No primeiro mandato, Neto até aparentou algum zelo institucional, o suficiente para garantir uma reeleição com votação respeitável. Na essência, tratou-se de um período marcado por discreto anonimato parlamentar, quase sempre orbitando à margem dos grandes debates nacionais. No segundo mandato, a mediocridade tornou-se mais visível, com pouca presença política, raras iniciativas relevantes e eventuais lampejos de agressividade retórica que substituíam, mal disfarçadamente, a ausência de protagonismo.

DERROTA

Foi justamente nesse período que se destacou pela participação estridente na votação do impeachment de Dilma Rousseff durante o Impeachment de Dilma Rousseff. Fora daquele espetáculo parlamentar, contudo, a atuação permaneceu pálida. O eleitor percebeu. Na eleição seguinte, sua votação foi tão modesta quanto o próprio segundo mandato, e o resultado foi o previsível desaparecimento das urnas.

O ESTRANHO

Agora, numa reviravolta que faria corar até os mais flexíveis pragmáticos da política, Neto abandona a presidência do Partido Social Democrático em Rondônia para se apresentar como pré-candidato ao governo pelo Partido dos Trabalhadores. Trata-se de uma conversão política que não se explica por militância, afinidade ideológica ou sequer convivência com as entranhas do partido. Nada indica que compartilhe dos princípios estatutários petistas nem que tenha passado perto deles.

MANTRA

Desde a derrota eleitoral, o ex-deputado fixou residência em Brasília, onde ocupa discretamente uma assessoria no Ministério da Pesca e Aquicultura, posição obtida, ironicamente, por indicação do próprio PSD. Nas redes sociais, quando aparece, o que é raro, limita-se a repetir, quase como um mantra, que é o pré-candidato do PT ao governo de Rondônia. Conteúdo político consistente, até agora, não há.

UTILIDADE

No fundo, a história revela mais sobre o vazio do cenário do que sobre o personagem. Como ninguém parece disposto a vestir a camisa de candidato do PT ao governo de Rondônia, tarefa que muitos consideram eleitoralmente suicida, qualquer voluntário disposto a enfrentar a provável derrota passa a ser útil.
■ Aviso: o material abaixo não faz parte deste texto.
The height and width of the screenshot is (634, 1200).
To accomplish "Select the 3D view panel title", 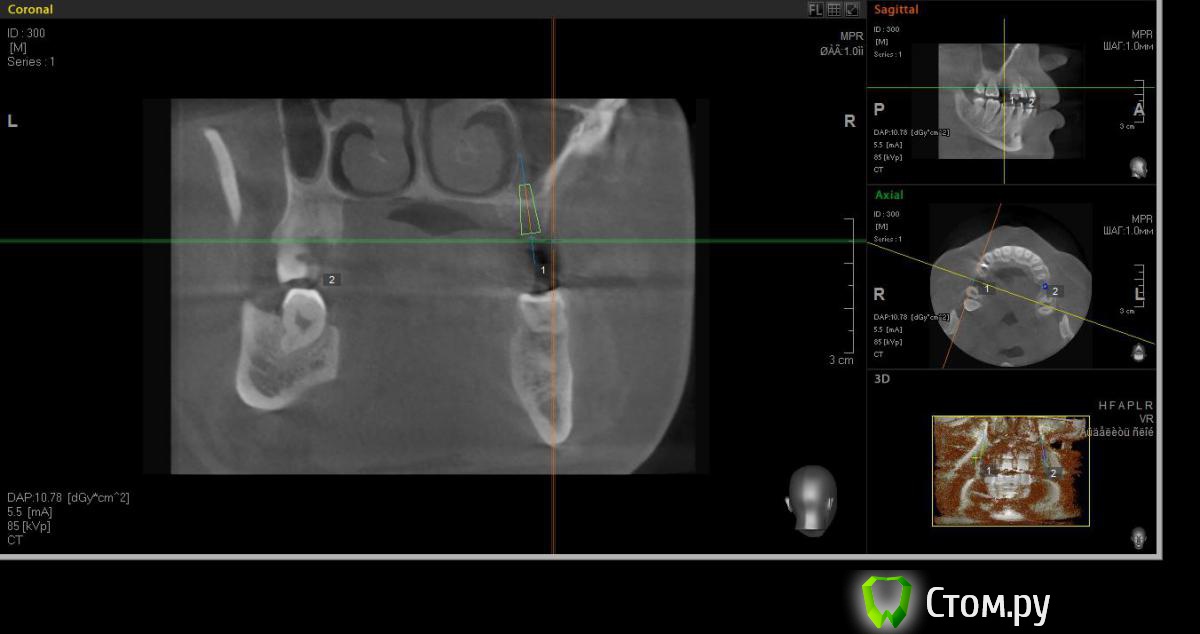I will pyautogui.click(x=882, y=379).
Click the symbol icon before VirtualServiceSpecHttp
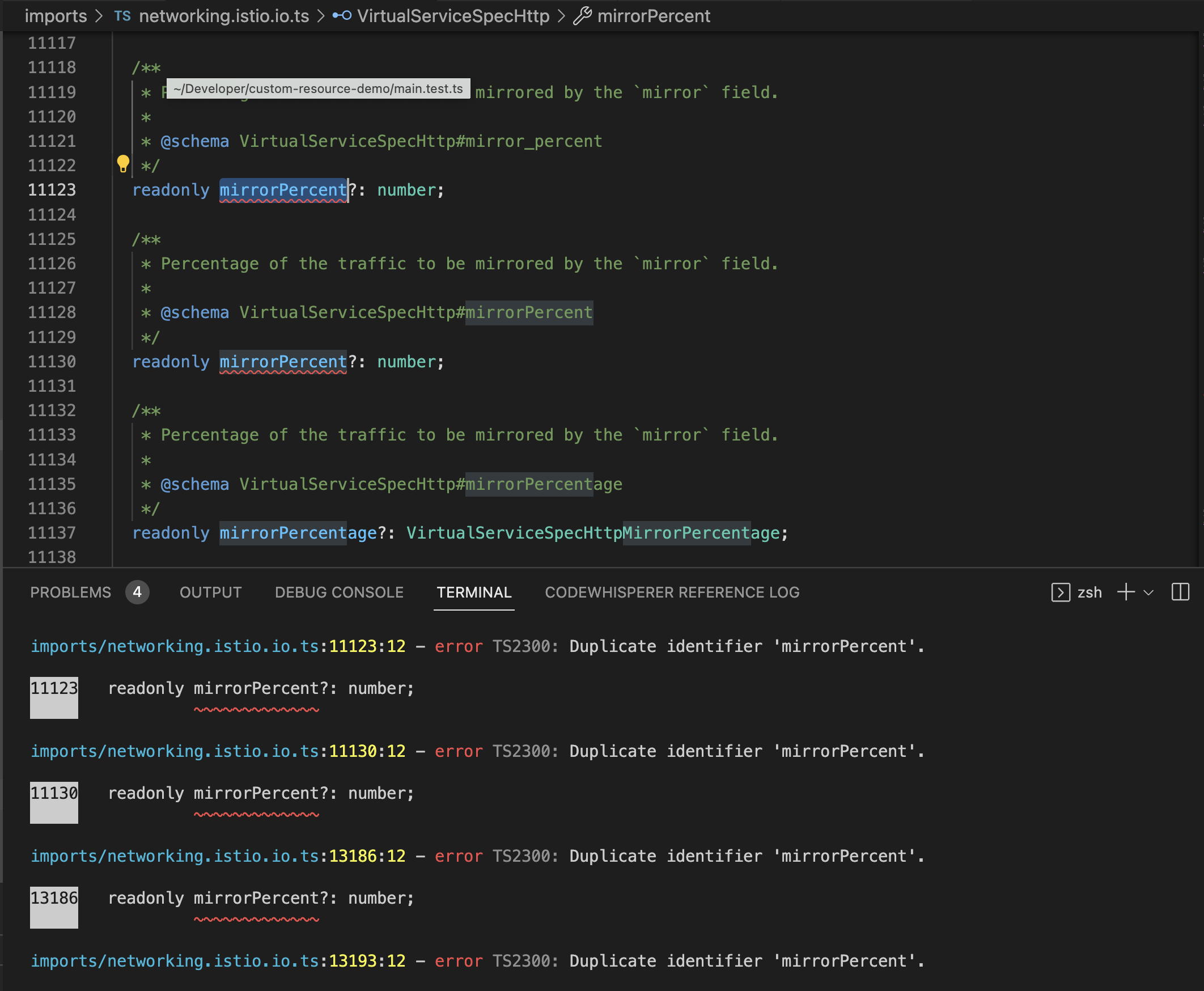The height and width of the screenshot is (991, 1204). pos(341,16)

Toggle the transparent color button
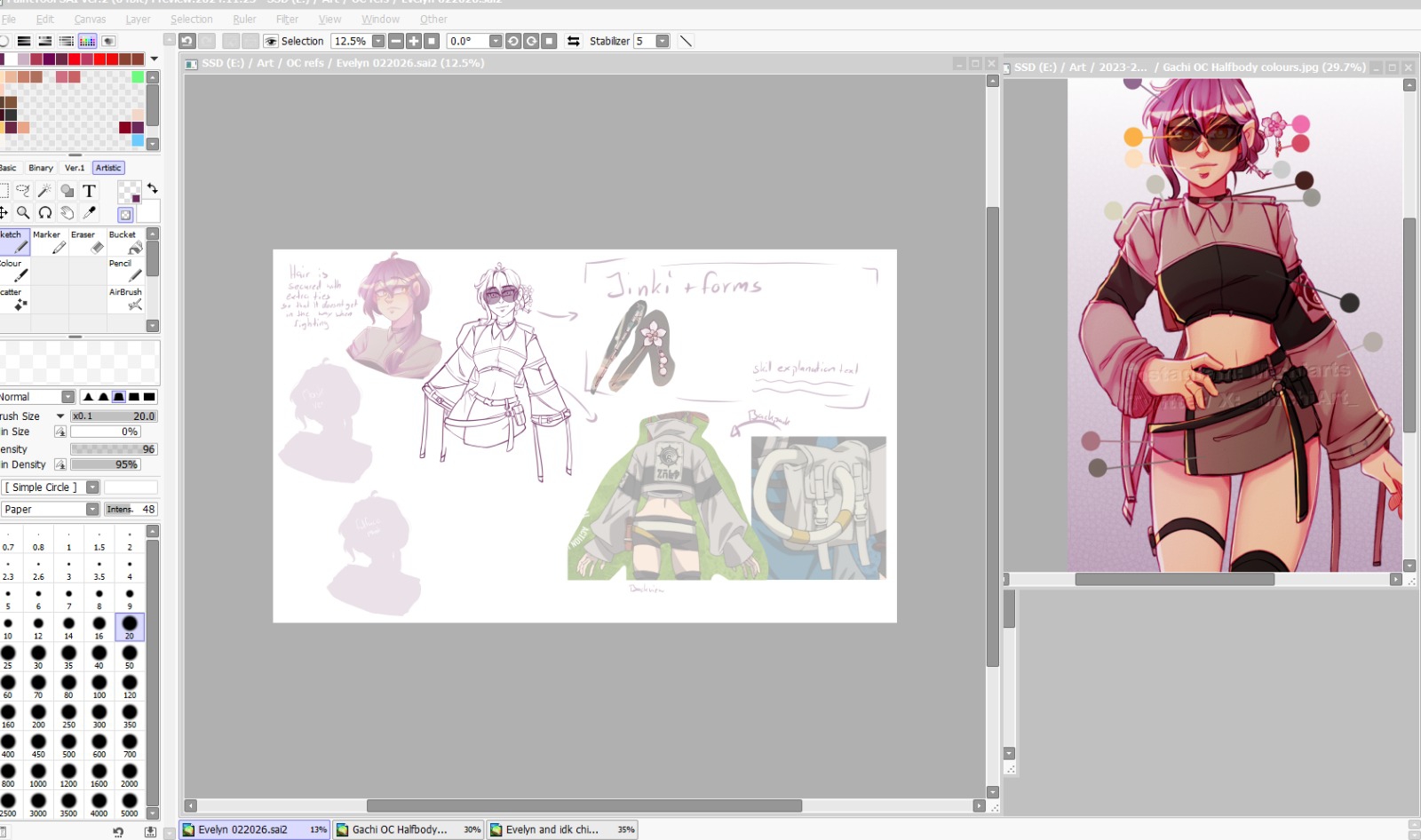[x=126, y=215]
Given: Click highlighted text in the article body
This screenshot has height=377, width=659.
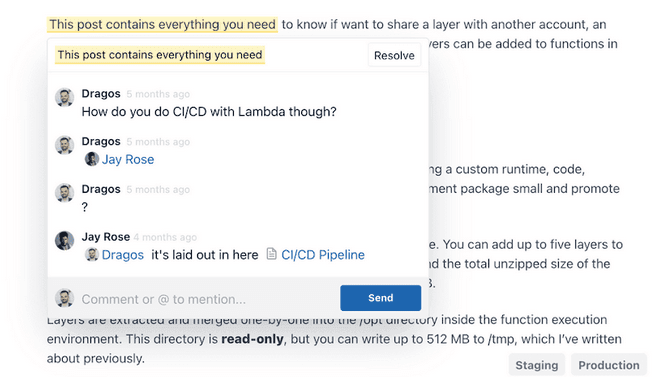Looking at the screenshot, I should coord(162,24).
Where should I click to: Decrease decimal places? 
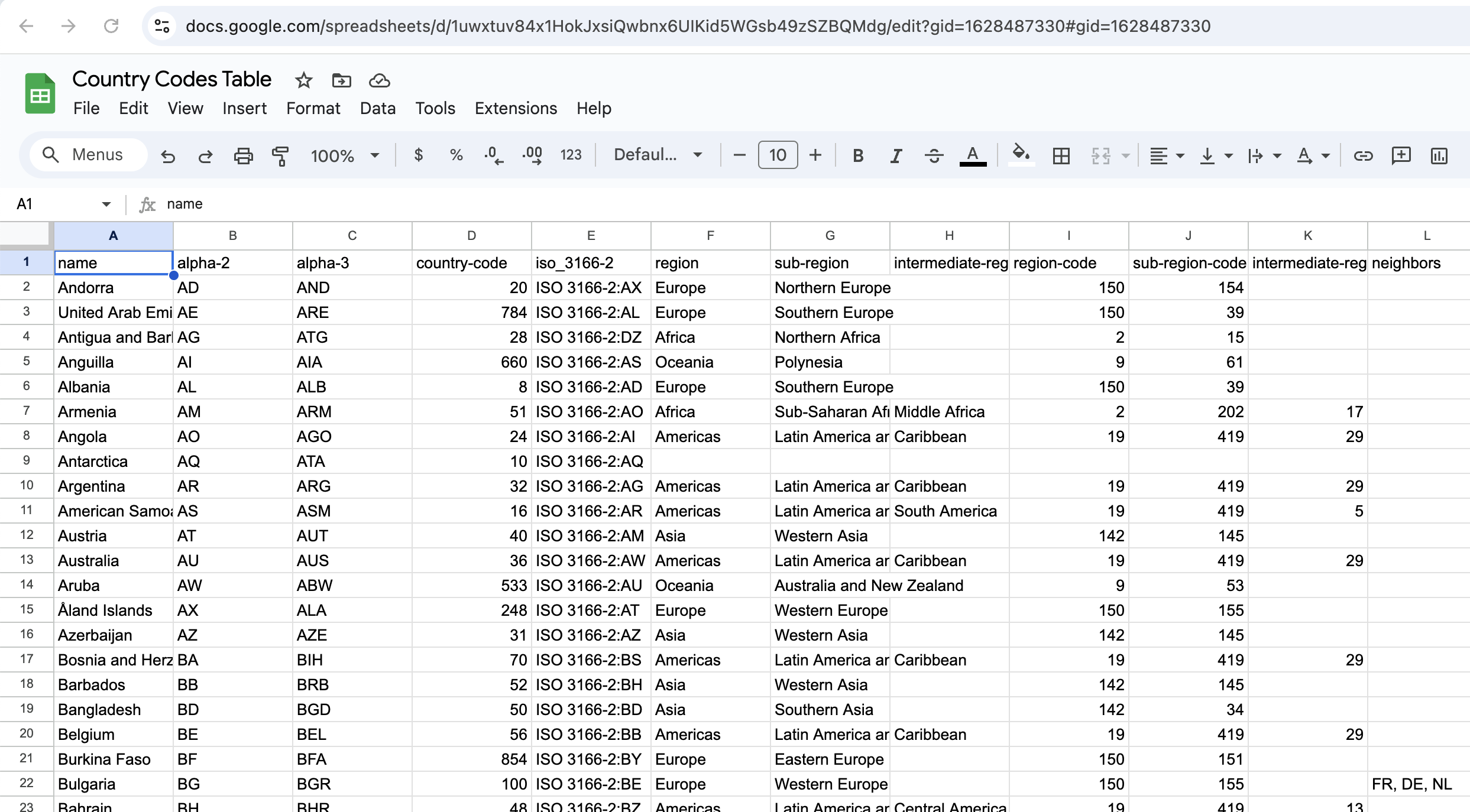pyautogui.click(x=493, y=155)
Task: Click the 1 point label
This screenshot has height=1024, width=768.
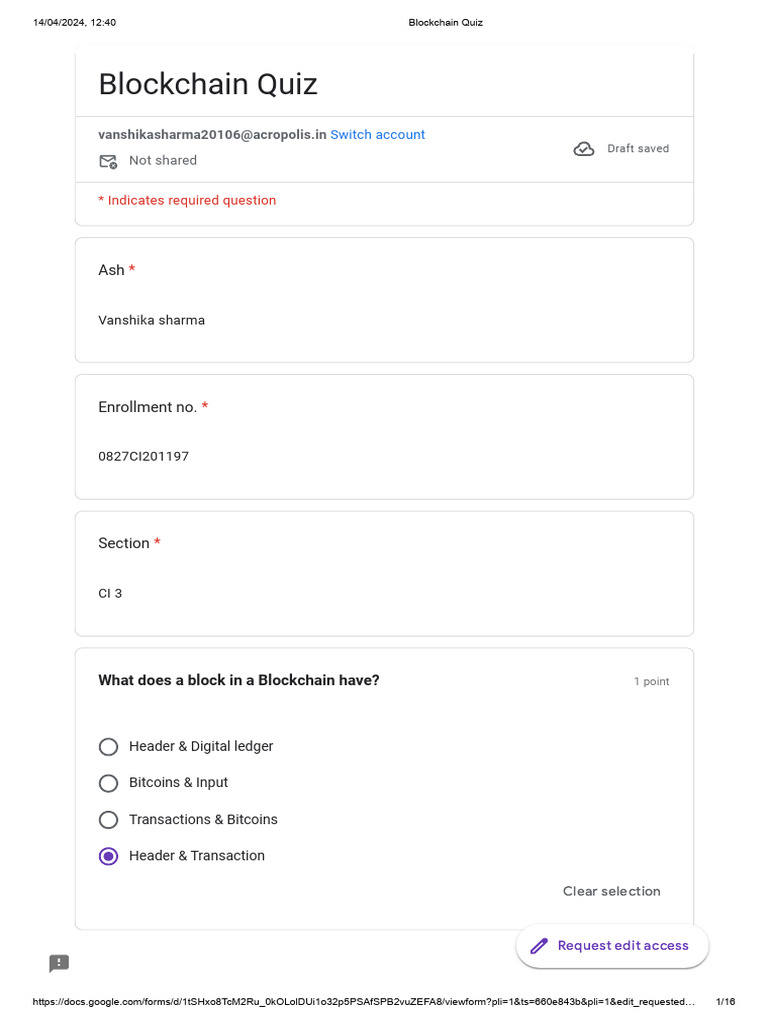Action: tap(651, 682)
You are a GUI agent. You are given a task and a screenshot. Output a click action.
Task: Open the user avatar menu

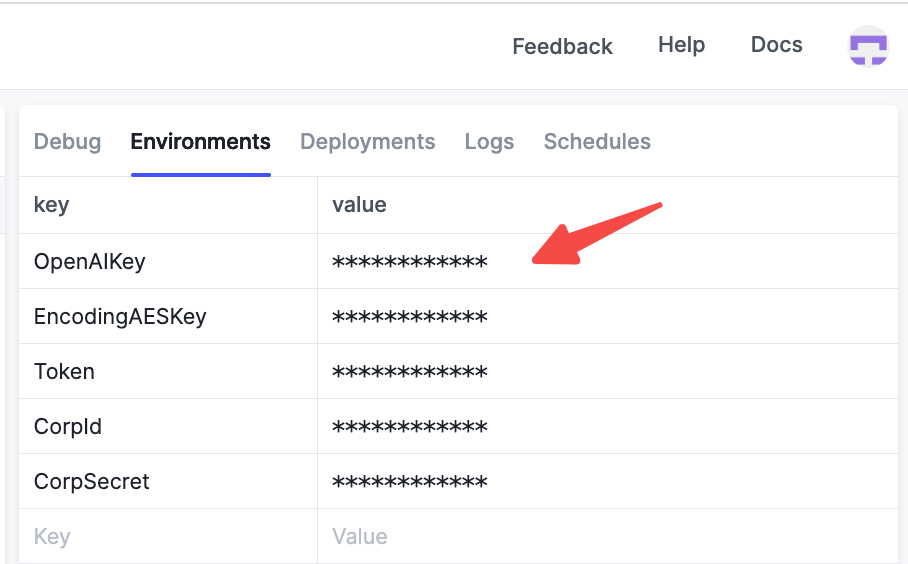(868, 46)
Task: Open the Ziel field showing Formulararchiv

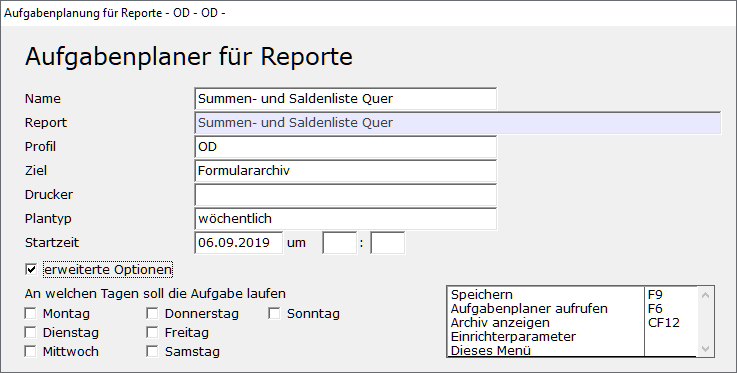Action: pos(345,171)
Neto, nesse contexto, caiu como uma luva ao combalido PT.

MANCEBO

Ainda assim, entre os próprios petistas, poucos parecem levar o jovem mancebo realmente a sério. O que não deixa de ser sintomático. Quando um partido aceita quase qualquer nome para cumprir tabela eleitoral, o problema talvez não esteja apenas no candidato, mas na própria circunstância política. O ressurgimento político para Expedito Neto é bom, uma vez que estava relegado ao ostracismo. Mesmo que o retorno seja pelo partido que passou toda a vida em combater Neto acertou em retornar a ribalta. Embora as probabilidades eleitorais de uma vitória sejam perto de zero.

RADARES

A concessionária da BR‑364 finalmente anunciou um grande “investimento”. Não, não se trata de duplicação, nem de terceira faixa em larga escala. A novidade que chega em ritmo acelerado são dezenas de radares espalhados pela rodovia. Tudo em nome da segurança, claro – ao menos no discurso oficial.

MAQUETE

Na prática, parece mais um eficiente sistema de arrecadação automática. Enquanto isso, a duplicação segue no campo das promessas e das maquetes imaginárias. O motorista paga pedágio, paga multa e continua pagando paciência. A rodovia permanece com trechos perigosos e infraestrutura aquém do necessário. Mas os radares, esses sim, devem funcionar com precisão suíça. Afinal, arrecadar é bem mais rápido do que duplicar. Na BR-364, a modernização parece ter começado justamente pelo cofre.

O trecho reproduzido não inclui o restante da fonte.